Wednesday, January 26, 2011

Simple URL Shortening Script

If you're running Apache and are able to use the mod_asis module, it's very easy to setup a simple and efficient URL shortener. This URL shortening script doesn't require any sort of database and it doesn't have the overhead of something like PHP added to every single redirection.

If you read the documentation for mod_asis, the fundamentals of how this all works may be immediately obvious. If not, basically mod_asis lets you have a sort of static response cache. A lot like having a static HTML cache, but with HTTP headers.

Assuming you have your URL shortening domain setup and you have a nice empty DocumentRoot for your new URL shortening service, the first thing you need to do is create a directory named "stubs". If you want to setup some sort of UI to create new shortened URLs with setup your permissions on stubs so that PHP can write to stubs, but nobody else can.

Within the stubs directory create an htaccess file (ideally you'd use Directory or Location containers in your VirtualHost, but for example sake I'm using htaccess).
Within that htaccess file, add the fillowing line.

SetHandler send-as-is


What that line does, is force every requested file to pass through mod_asis, which if you've read the documentation for mod_asis you know that other than adding a Date and Server header to the response, mod_asis just sends the file to the visitor as-is.

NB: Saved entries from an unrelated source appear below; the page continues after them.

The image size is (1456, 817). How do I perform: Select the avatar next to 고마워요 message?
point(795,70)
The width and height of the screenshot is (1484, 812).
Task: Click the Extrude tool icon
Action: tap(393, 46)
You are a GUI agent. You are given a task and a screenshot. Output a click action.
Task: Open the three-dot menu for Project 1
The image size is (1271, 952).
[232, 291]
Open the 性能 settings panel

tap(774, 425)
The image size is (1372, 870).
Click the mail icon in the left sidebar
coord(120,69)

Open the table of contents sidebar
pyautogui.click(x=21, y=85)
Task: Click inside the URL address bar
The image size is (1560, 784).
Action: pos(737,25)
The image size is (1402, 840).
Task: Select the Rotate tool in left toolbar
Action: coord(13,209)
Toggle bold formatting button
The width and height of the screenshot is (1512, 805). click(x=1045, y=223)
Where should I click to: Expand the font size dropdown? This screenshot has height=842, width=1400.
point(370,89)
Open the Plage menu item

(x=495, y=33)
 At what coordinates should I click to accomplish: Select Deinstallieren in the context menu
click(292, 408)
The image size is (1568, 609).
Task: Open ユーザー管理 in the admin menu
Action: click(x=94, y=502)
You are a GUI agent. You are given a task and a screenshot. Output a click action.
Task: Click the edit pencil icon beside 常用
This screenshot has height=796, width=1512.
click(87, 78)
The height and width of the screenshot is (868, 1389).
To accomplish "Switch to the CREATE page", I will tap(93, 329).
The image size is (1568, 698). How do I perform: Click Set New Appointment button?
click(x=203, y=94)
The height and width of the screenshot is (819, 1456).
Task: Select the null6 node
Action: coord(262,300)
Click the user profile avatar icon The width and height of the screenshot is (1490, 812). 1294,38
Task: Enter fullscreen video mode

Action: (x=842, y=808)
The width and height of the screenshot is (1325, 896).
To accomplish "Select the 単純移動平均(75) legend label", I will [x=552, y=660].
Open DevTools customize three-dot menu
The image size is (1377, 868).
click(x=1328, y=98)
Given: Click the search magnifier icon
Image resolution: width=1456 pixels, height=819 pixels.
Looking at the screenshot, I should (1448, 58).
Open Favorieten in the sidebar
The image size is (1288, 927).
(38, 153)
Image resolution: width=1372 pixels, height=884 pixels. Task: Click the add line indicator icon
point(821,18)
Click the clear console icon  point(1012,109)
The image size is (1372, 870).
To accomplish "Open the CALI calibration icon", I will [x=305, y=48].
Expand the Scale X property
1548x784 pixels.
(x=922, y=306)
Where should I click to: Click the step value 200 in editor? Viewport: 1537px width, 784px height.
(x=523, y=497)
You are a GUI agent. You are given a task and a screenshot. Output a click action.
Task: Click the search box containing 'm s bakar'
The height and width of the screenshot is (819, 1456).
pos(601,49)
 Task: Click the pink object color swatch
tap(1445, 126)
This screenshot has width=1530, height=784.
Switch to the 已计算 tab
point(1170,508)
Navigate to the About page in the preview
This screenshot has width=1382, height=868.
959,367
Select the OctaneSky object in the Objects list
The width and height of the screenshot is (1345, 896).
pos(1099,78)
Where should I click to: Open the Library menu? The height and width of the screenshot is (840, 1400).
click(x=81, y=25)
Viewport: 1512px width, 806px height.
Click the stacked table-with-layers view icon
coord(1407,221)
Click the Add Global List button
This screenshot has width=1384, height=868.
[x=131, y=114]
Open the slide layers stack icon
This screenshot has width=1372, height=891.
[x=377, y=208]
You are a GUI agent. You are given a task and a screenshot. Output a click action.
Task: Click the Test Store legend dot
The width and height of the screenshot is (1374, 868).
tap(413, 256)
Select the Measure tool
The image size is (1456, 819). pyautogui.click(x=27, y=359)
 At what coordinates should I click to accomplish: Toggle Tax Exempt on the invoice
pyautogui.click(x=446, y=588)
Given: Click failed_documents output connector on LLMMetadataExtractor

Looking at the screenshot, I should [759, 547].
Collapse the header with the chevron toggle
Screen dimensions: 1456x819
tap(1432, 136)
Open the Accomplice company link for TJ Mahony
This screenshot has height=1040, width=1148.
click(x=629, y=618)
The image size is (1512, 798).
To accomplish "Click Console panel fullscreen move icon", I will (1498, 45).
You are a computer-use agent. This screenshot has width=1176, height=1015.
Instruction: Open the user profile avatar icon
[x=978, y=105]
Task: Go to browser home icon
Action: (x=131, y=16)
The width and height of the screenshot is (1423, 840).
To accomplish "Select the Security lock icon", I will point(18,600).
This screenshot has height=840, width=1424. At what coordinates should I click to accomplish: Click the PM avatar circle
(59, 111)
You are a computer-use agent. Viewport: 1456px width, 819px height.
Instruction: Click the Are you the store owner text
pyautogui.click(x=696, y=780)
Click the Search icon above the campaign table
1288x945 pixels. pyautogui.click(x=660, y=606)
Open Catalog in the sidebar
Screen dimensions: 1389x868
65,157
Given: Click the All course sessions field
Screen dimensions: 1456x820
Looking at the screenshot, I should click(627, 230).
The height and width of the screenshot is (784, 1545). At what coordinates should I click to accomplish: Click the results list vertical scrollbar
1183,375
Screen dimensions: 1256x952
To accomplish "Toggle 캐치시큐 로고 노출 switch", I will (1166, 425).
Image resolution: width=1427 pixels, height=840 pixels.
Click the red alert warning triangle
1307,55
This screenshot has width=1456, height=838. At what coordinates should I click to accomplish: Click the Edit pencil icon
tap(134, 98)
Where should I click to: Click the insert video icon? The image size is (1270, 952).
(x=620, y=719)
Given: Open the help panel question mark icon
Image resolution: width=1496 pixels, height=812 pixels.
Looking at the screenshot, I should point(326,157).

So, if I put a file in that directory named "abc123" with the following contents, I'll basically be given a 302 redirect from the server pointing me to google.com

NOTE: There are two newlines after the Location line to signal the end of HTTP headers. This is important

Status: 302
Location: http://www.google.com/



So basically, at this point I could distribule the shortened URL "http://domain/stubs/abc123" and it would redirect visitors to google.com; This isn't all that nice though, as I have "stubs" in the URL and that sort of defeats the purpose of a shortened URL.

That's why in the parent directory of stubs, AKA the DocumentRoot, I add the following to the htaccess file.

RewriteEngine on
RewriteBase /
RewriteRule ([a-f\d]{1,8})$ stubs/$1 [L]


Now I can distribute my shortened URL as "http://domain/abc123" and it will redirect to google.com; I could still distribute the URL with stubs in it if I wanted and it would still work for both shortened URLs.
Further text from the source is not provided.